Jojen was made into the paste Bran ate. 
When Bran was served a bitter taste in his last "A Dance with Dragons" chapter, he saw a red fluid in it, looking like blood, and rationalizing it as ahorn paste or something like that. There's a theory out there that claims that Jojen, who was getting increasingly sick and weak in the preceding two Bran chapters, dies or was euthanized by the Children and made into the paste to give some of his powers to Bran. There are two strong arguments for this. First, Bran's visionary abilities are drastically increased by eating the paste, and there are beliefs in the world of Ice and Fire that you can gain strengths by consuming vital parts of the bearer (granted, more pronounced around the Dothraki). Second, we don't see anything of Jojen, but Meera behaves very strange and rude towards Bran, as if stricken by grief, and Bran is increasingly encapsulated in his own world of greenseeing, warging into Hodor and jerking off fantasy Meera. It is very well possible that Jojen's disappearance slipped his mind. The Children themselves are enigmatic enough that we don't know whether they would do such a thing, but Bloodraven? Sure he would. So, if we don't see Jojen again in the next Bran chapter I would advise you to take this as a serious possibility.
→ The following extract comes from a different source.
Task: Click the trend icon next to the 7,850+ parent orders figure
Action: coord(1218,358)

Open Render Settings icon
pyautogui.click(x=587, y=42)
  1. when did dany "see" an other battle on the trident

  2. She has a vision of melting down an ice army at a river, and I interpreted it as the Trident.

  3. Evil always thiks it is good and sees Good as being evil.
    Melisandre sees Bran as evil.
    Melisandre is evil, therefore Bran is good.
    Fuck Melisandre (Yep, still my #1 hated character).

  4. I actually feel fairly certain that Jon's future will NOT be with the Night's Watch. If the Jon/vows question was settled in ASOS, what did we just see happen in ADWD? In my view what we saw was Jon repeatedly bending and breaking his Night's Watch vows, in favor of doing what he wants, or what he sees as the greater good. He gives Stannis a battle plan, sends Mance to go get Arya, arranges a Karstark-wildling wedding, and finally announces a plan to attack the Lord of Winterfell with a wildling army. In all of these cases he sees the Night's Watch restrictions on his agency as inconvenient or impractical, and casts them aside. When he sees the Night's Watchmen walk out of the Shieldhall, he thinks, "It made no matter. He did not need them. He did not WANT them. No man can ever say I made my brothers break their vows. If this is oathbreaking, the crime is mine and mine alone." Given all this, is Jon's devotion to the Watch at the end of ASOS truly a fixed "persona," or merely one waypoint in his character arc that he has since passed by?

    1. I see where you are getting at, but bending the rules is something else than foreswearing the institution. After all, even Eddard broke and bended rules without casting aside the system in which he was operating. But to take some points: the battle plan for Stannis is a clear violation of vows ("take no part"), but no one else knows. Sending Mance to get Arya is clearly wrong, arranging the wildling wedding is ok in my book. Will Jon return as Lord Commander? Perhaps not. Will he stop being the man in black? I don't think so. But let's see what happens in the Winds of Winter, and then we know for sure and I owe you a beer if you're right ;)

  5. I don't think Bran is serving Ice at all, I think the Children etc are a thing of their own. I mean, their name for themselves is 'those who sing the songs of the earth'

    I've only read the Hedge Knight of the Dunk and Egg books so I don't know too much about Bloodraven's actual character, I know he has a bad reputation but I can think of another Hand of the King with a disability who is demonised by the general populace, despite looking out for them more than the rest of the ruling class at least. He is quite creepy in Dance, admittedly. I could believe the Jojen theory.

  6. when asha greyjoy sees the inside of a weirwood tree, she decribs the sap and roots as looking like blood. The children tell bran he is eating weirwood paste, so of course the paste would look bloody. Maybe the blood and veins represents how the children become part of the weirwood after they die.